Screen grounding examples
******
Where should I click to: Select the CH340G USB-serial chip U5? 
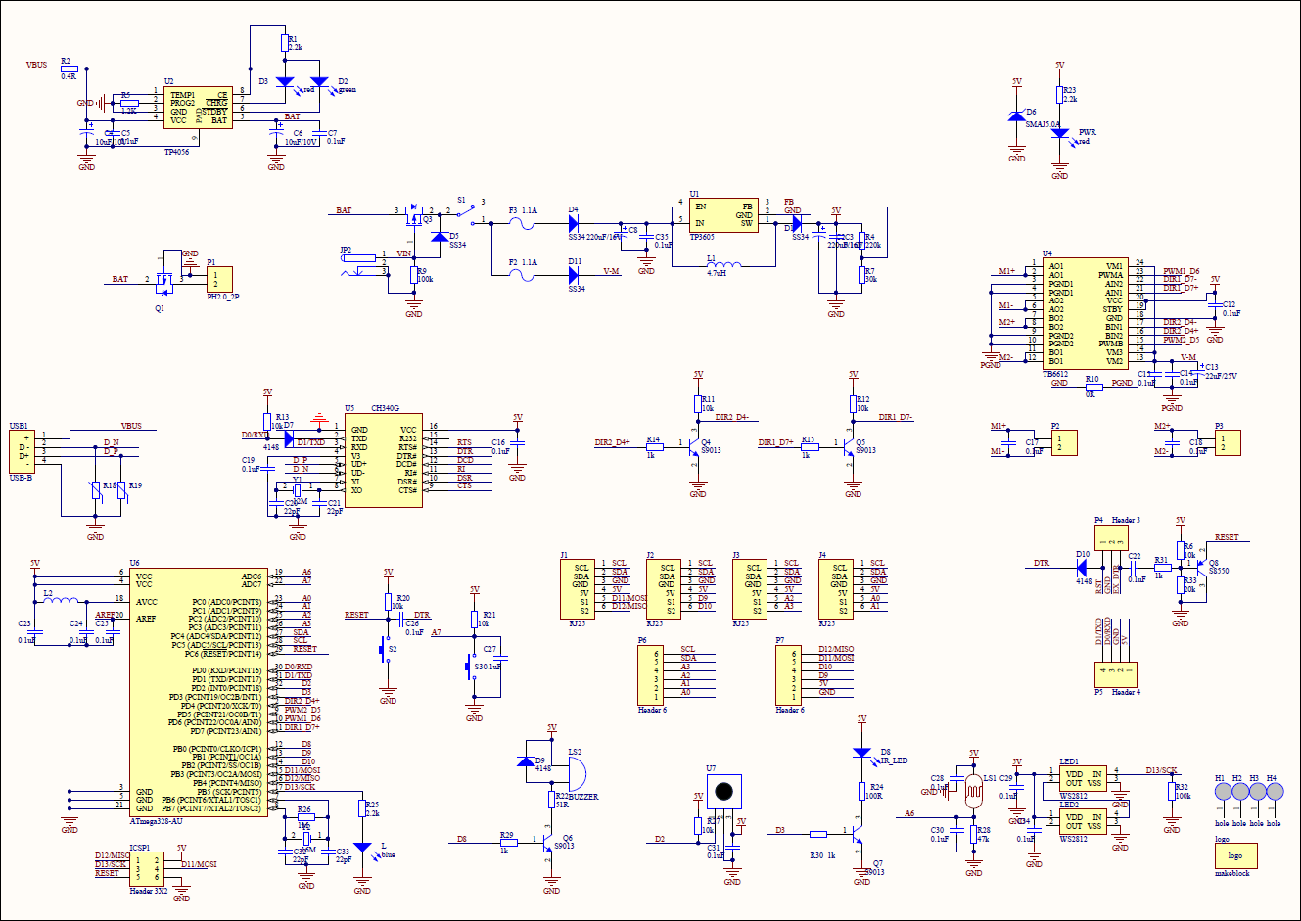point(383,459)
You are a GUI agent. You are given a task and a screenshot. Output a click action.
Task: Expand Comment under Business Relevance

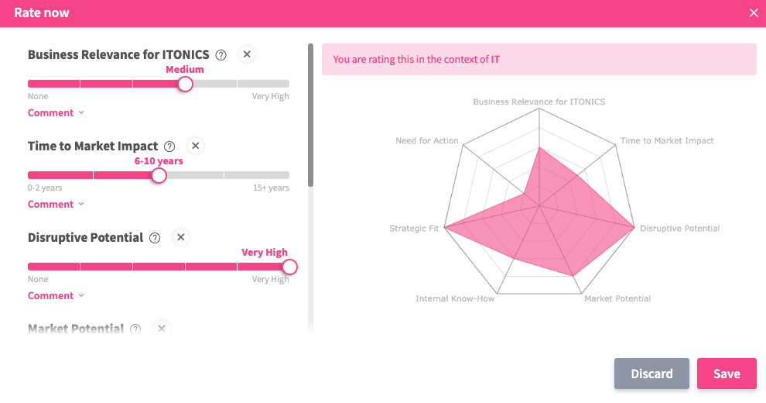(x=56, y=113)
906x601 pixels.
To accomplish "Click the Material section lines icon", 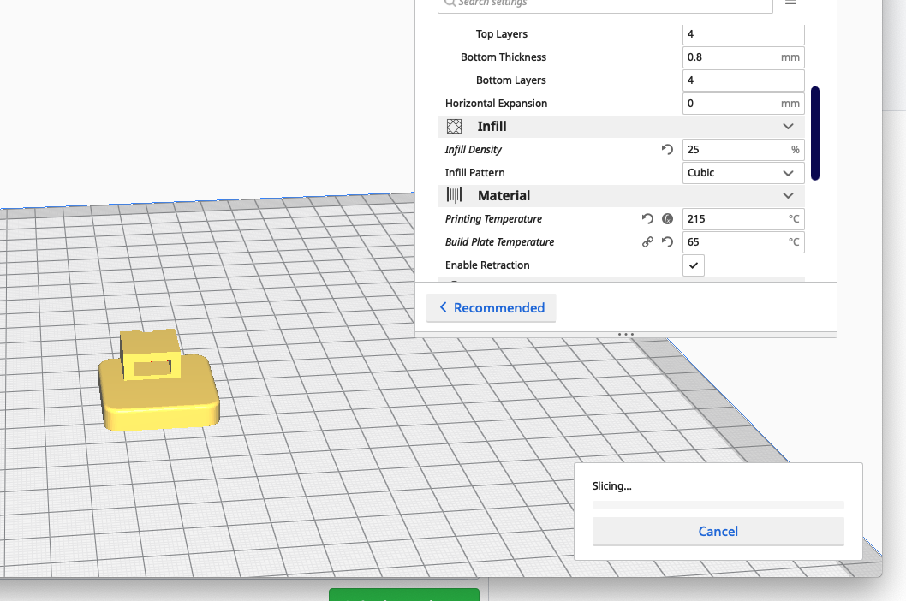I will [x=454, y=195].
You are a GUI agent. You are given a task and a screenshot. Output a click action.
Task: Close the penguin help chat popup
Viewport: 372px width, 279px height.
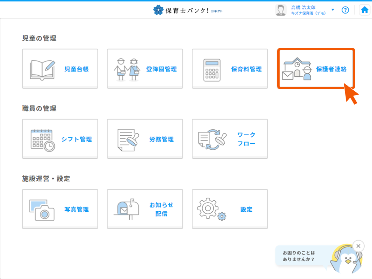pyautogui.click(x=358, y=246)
******
> Given instruction
Format the entries from the beginning up to and including the line with "(x=56, y=113)" as a two-column CSV headed request and response, one row per entry. Put each entry's text and its answer in separate quoted fields, replace line breaks with spaces, and omit the pictures.

> Response below
request,response
"Where should I click to: Select the CH340G USB-serial chip U5?","point(383,459)"
"You are a GUI agent. You are given a task and a screenshot. Output a click action. Task: Expand Comment under Business Relevance","(x=56, y=113)"